= DIRECTION =
Retype the rows below word for word, starting at the line that contains "You are a computer-use agent. This" and ending at the line that contains "Go to サイト転送設定", both included.

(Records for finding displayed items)

* * * *

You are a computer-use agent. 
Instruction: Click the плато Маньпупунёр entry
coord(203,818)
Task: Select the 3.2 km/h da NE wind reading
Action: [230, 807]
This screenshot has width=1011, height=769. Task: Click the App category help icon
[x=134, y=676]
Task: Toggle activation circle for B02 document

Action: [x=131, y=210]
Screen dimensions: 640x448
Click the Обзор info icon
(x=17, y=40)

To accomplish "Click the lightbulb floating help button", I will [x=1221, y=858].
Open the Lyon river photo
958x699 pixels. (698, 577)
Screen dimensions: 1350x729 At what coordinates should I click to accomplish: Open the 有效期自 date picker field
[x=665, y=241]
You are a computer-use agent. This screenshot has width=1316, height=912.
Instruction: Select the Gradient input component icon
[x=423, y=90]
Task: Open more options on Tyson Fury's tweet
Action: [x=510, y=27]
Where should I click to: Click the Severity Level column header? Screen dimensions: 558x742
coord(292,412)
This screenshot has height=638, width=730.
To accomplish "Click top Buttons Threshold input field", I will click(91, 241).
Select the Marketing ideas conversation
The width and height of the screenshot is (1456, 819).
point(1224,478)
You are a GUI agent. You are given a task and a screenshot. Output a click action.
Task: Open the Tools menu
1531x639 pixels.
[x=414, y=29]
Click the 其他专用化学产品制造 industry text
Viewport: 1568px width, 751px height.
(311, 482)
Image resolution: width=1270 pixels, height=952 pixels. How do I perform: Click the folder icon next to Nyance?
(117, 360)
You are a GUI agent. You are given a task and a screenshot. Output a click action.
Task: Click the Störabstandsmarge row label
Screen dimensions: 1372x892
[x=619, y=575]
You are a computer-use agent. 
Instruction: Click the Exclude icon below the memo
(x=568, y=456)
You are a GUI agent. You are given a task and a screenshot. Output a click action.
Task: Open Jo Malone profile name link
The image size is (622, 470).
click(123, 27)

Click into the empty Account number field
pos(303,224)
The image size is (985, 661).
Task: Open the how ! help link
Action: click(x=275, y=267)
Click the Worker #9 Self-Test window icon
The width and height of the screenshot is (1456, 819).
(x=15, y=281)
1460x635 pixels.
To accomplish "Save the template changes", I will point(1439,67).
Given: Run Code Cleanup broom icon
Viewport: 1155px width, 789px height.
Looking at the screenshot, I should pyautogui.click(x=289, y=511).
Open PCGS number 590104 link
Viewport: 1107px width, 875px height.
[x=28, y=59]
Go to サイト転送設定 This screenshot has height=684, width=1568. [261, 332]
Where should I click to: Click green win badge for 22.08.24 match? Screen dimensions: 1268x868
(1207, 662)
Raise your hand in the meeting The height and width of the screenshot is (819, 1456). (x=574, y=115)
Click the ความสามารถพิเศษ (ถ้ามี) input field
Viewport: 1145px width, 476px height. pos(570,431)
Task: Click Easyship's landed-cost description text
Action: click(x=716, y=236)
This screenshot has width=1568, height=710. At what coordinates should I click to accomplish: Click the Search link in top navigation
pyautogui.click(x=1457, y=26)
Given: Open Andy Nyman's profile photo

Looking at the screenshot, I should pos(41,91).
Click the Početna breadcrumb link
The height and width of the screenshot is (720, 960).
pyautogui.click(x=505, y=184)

* * * *

= TASK RESPONSE =
You are a computer-use agent. This screenshot has width=1316, height=912.
Instruction: Select the Gradient input component icon
[x=423, y=90]
Task: Open more options on Tyson Fury's tweet
Action: [x=510, y=27]
Where should I click to: Click the Severity Level column header? Screen dimensions: 558x742
coord(292,412)
This screenshot has height=638, width=730.
To accomplish "Click top Buttons Threshold input field", I will click(91, 241).
Select the Marketing ideas conversation
The width and height of the screenshot is (1456, 819).
point(1224,478)
You are a GUI agent. You are given a task and a screenshot. Output a click action.
Task: Open the Tools menu
1531x639 pixels.
[x=414, y=29]
Click the 其他专用化学产品制造 industry text
Viewport: 1568px width, 751px height.
(311, 482)
Image resolution: width=1270 pixels, height=952 pixels. How do I perform: Click the folder icon next to Nyance?
(117, 360)
You are a GUI agent. You are given a task and a screenshot. Output a click action.
Task: Click the Störabstandsmarge row label
Screen dimensions: 1372x892
[x=619, y=575]
You are a computer-use agent. 
Instruction: Click the Exclude icon below the memo
(x=568, y=456)
You are a GUI agent. You are given a task and a screenshot. Output a click action.
Task: Open Jo Malone profile name link
The image size is (622, 470).
click(123, 27)

Click into the empty Account number field
pos(303,224)
The image size is (985, 661).
Task: Open the how ! help link
Action: click(x=275, y=267)
Click the Worker #9 Self-Test window icon
The width and height of the screenshot is (1456, 819).
(x=15, y=281)
1460x635 pixels.
To accomplish "Save the template changes", I will point(1439,67).
Given: Run Code Cleanup broom icon
Viewport: 1155px width, 789px height.
Looking at the screenshot, I should pyautogui.click(x=289, y=511).
Open PCGS number 590104 link
Viewport: 1107px width, 875px height.
[x=28, y=59]
Go to サイト転送設定 This screenshot has height=684, width=1568. [261, 332]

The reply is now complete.